- July 6, 2026
- Olivia
- 0
Binance is reportedly ready to lead a new funding round for crypto payments company Mesh.
That’s according to Axios, which says the round could value Mesh at up to $2 billion. The report, citing sources familiar with the matter, noted that the funding round comes amid increasing demand for digital asset-to-fiat transfer tools, payment systems, and settlement infrastructure.
Mesh was valued at $1 billion earlier this year after raising $75 million in a Series C funding round, money it said would help it woo FinTech clients in Asia, Europe and Latin America.
“We strongly believe that the future of the economy is tokenized, and this tokenized economy will be heavily fragmented,” Bam Azizi, Mesh’s co-founder and CEO, said in an interview with Bloomberg News, adding that businesses and consumers “need something like Mesh that abstracts all of that complexity.”

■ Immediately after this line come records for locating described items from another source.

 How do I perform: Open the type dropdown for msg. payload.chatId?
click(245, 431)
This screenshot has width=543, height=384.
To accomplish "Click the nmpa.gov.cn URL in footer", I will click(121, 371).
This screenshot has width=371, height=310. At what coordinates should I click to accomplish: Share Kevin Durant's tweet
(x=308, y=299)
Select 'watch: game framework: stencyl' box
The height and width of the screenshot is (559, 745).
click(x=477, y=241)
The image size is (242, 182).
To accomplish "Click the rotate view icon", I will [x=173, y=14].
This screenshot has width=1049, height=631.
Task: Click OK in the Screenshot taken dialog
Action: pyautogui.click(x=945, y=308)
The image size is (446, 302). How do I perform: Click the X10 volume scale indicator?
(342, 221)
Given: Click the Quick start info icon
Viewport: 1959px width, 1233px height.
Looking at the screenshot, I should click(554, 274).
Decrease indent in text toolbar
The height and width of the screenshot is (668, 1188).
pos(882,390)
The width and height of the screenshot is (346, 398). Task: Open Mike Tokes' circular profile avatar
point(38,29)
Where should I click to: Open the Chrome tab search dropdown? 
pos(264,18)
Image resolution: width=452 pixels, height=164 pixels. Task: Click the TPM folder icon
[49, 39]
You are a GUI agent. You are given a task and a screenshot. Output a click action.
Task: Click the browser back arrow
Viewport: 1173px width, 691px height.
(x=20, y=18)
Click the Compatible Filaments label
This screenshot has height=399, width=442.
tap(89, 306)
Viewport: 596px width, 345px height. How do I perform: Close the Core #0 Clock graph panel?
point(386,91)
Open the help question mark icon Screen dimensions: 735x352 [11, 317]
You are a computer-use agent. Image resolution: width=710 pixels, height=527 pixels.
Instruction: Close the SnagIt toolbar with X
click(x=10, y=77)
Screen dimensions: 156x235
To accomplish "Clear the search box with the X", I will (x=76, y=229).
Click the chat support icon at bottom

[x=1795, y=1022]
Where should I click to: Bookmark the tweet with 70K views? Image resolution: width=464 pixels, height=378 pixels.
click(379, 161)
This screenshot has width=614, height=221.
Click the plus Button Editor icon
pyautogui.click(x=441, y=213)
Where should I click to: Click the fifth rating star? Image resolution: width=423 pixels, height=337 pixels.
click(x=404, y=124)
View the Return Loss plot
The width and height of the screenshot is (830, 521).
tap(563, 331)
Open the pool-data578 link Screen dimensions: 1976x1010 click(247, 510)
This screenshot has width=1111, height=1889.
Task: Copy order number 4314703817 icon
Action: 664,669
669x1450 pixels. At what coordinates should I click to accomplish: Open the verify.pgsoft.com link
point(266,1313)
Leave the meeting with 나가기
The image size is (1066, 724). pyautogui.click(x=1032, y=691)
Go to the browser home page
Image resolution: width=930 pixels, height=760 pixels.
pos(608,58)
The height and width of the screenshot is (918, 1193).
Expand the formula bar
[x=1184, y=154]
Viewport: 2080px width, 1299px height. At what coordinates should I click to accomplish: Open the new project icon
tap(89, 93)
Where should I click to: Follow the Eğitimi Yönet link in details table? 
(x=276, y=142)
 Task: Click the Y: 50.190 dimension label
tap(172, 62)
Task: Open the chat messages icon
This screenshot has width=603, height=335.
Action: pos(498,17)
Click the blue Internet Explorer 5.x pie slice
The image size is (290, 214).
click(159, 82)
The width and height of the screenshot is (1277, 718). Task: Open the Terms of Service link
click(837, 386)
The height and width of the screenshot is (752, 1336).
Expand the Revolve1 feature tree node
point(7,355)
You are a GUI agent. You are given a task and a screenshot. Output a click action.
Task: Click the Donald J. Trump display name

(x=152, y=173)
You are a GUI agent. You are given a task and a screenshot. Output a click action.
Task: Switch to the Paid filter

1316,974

The company raised an additional $82 million in 2025 to speed product development and the expansion of its application programming interfaces (APIs).
PYMNTS spoke with Azizi in 2025 at Stablecon about the logistics of making stablecoins a more universal method of payment.
“The biggest problem in crypto is not adoption, it’s the user experience,” Azizi said. “You need to make payments so simple that even a grandmother will use it one day, maybe without even knowing that the mechanism behind the scenes is a stablecoin … to do that, you need to do a lot of heavy lifting.”
In a more recent report, PYMNTS noted that stablecoins don’t need to become a “consumer habit” to transform into a force in corporate payments.
“They only need to become useful enough, compliant enough and embedded enough that businesses stop thinking of them as crypto at all,” that report said.
“And while there is a huge untapped opportunity for corporate adoption, the flip side of that coin is that most businesses today aren’t that interested in stablecoins.”
Research from “Waiting for Certainty: Why Most CFOs Are Holding Back on Crypto and Stablecoins,” a recent installment of PYMNTS Intelligence’s 2026 Certainty Project, found that most middle market companies are still cautious about digital assets. Usage is limited, with 13% of firms using stablecoins and 5% employing other forms of crypto.
“Building enterprise payments infrastructure, after all, is not just a software problem,” the report added. “It requires market access, compliance capacity, liquidity relationships, risk management and trust. In other words, stablecoin infrastructure has to look less like crypto experimentation and more like institutional-grade financial plumbing.”